• [Consegna 1] Mostra ogni riga dell'elenco che contiene la stringa "pixels", tenendo conto di maiuscole e minuscole.

• [Brano da leggere]

···

In pochi sono a conoscenza del fatto che il
mondo della cosmesi sia interessato da una procedura che prevede l’obbligo di testare sugli animali ogni
singolo ingrediente utilizzato per la formulazione dei prodotti di cosmesi e di
bellezza. La questione della sperimentazione preventiva, che la legge impone
per immettere in commercio un qualsiasi prodotto cosmetico, è una materia molto
più complessa di quanto possa apparentemente sembrare. Fondamentalmente, il
motivo per il quale le case di cosmetici sono sempre alla frenetica ricerca di
nuove formule, va ricondotto ad una mera tattica di marketing: soltanto grazie ad un “nuovo” ingrediente
si può lanciare sul mercato e pubblicizzare un “nuovo” prodotto. Sul
mercato già esistono 15.000 sostanze
disponibili, già pronte, collaudate e sicure, da poter utilizzare.
Questo basta a farsi un’idea di quanto sia immorale da parte di molte aziende
nell’insistere a voler proporre ingredienti sempre nuovi, incrementando la
vivisezione, quando già ne esiste una gamma così vasta. Grazie a dure battaglie ancora in corso, la normativa che regola
la sperimentazione animale ad uso cosmetico si sta lentamente evolvendo verso
metodologie alternative eticamente più accettabili e validate (mentre i test sugli animali non lo sono mai
stati dal punto di vista scientifico). A partire dal 2004 è entrata in vigore
la legge che impedisce di testare il prodotto finito sugli animali, mentre
dall’11 marzo 2009 (D. Lgs. 50/2005 che recepisce la Direttiva CE 2003/15),
sono vietati per legge alcuni test invasivi e mortali, sebbene ne rimangano di
3 tipi: quelli relativi alla tossicocinetica, che studiano quanto una sostanza riesca a penetrare in
profondità e che tipo di effetto provochi sugli organi interni, quelli relativi
alla tossicità riproduttiva, per
i quali si somministra una sostanza ad un animale in gravidanza e se ne
studia l'effetto sulla prole e infine quelli relativi alla tossicità a
piccole dosi, che prevedono la somministrazione di una piccola dose di un
ingrediente chimico per tutta la vita dell’animale fino alla morte, oltre poi
ad una lunga serie di sottotest tutti invasi e mortali tuttora esistenti.

···

• [Consegna 2] Trascrivi dal brano sui test cosmetici sugli animali tutto il testo che va da "In pochi sono" fino a "da poter utilizzare.".

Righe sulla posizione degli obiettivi
···

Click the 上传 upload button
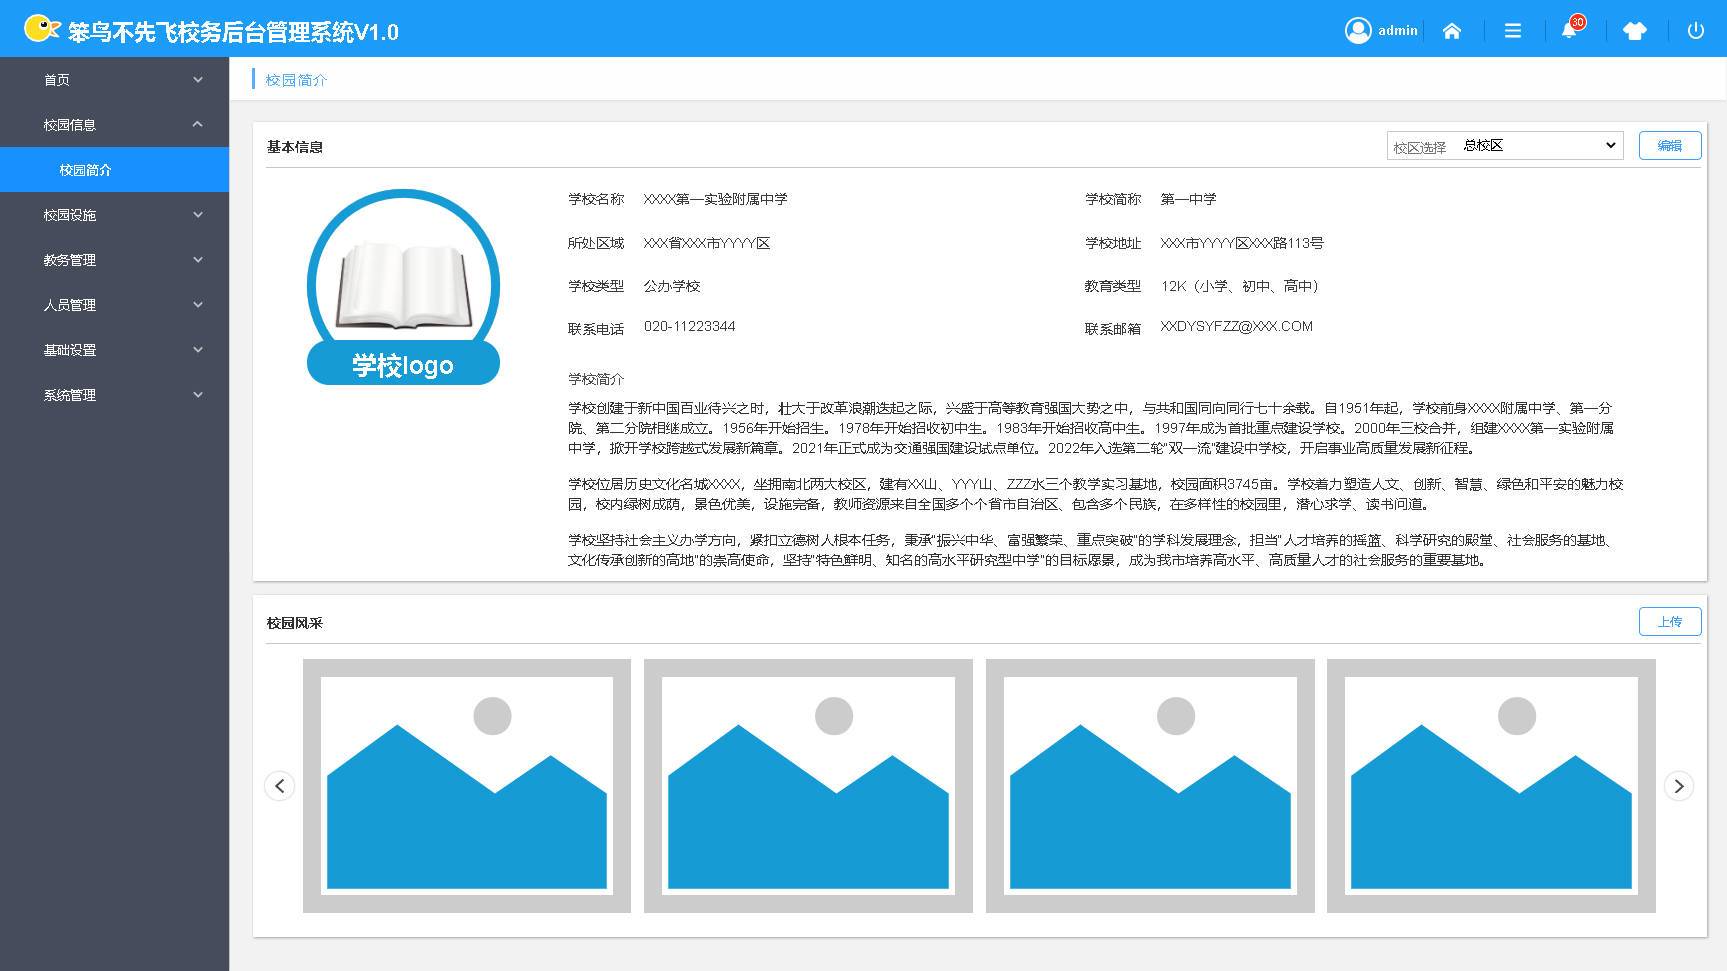 [x=1669, y=622]
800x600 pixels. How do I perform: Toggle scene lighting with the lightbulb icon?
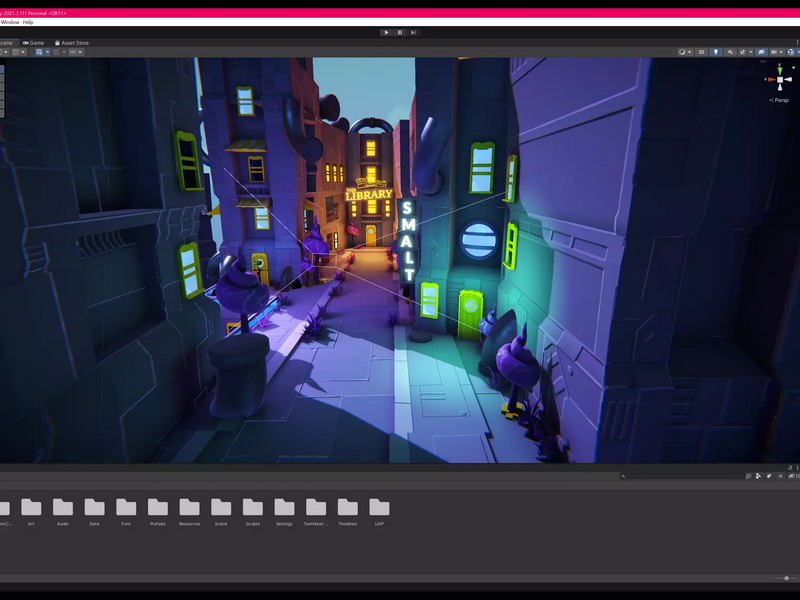[716, 52]
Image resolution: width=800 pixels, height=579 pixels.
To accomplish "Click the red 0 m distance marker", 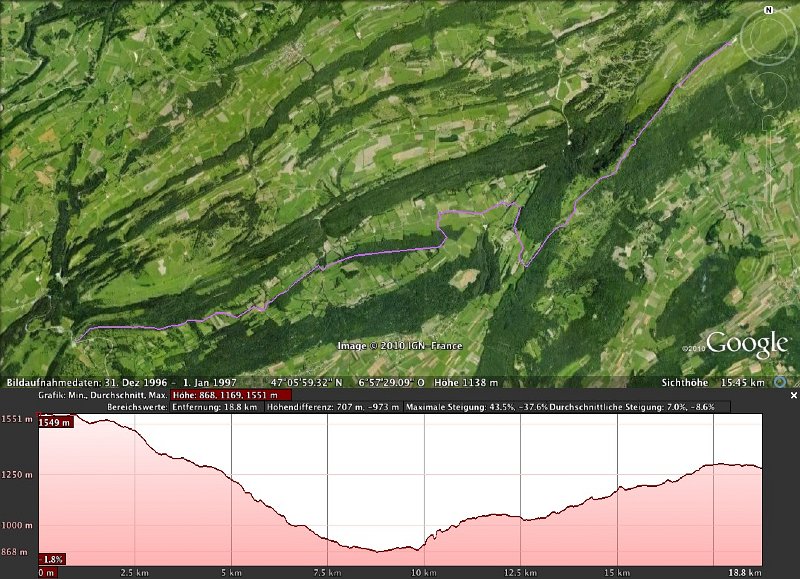I will [46, 573].
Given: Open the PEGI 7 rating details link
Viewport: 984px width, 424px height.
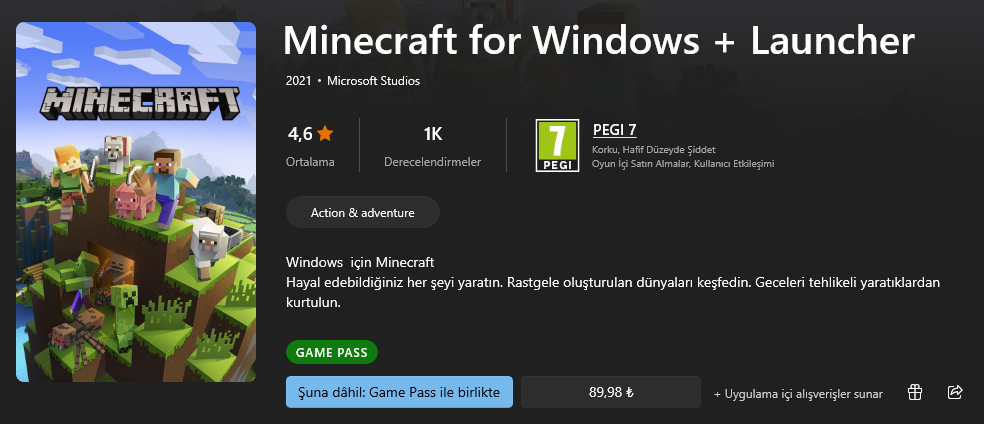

···

• [Risposta attesa 1]
800x600 pixels. How do I perform: Toggle scene lighting with the lightbulb icon?
Image resolution: width=800 pixels, height=579 pixels.

• [Risposta attesa 2]
In pochi sono a conoscenza del fatto che il
mondo della cosmesi sia interessato da una procedura che prevede l’obbligo di testare sugli animali ogni
singolo ingrediente utilizzato per la formulazione dei prodotti di cosmesi e di
bellezza. La questione della sperimentazione preventiva, che la legge impone
per immettere in commercio un qualsiasi prodotto cosmetico, è una materia molto
più complessa di quanto possa apparentemente sembrare. Fondamentalmente, il
motivo per il quale le case di cosmetici sono sempre alla frenetica ricerca di
nuove formule, va ricondotto ad una mera tattica di marketing: soltanto grazie ad un “nuovo” ingrediente
si può lanciare sul mercato e pubblicizzare un “nuovo” prodotto. Sul
mercato già esistono 15.000 sostanze
disponibili, già pronte, collaudate e sicure, da poter utilizzare.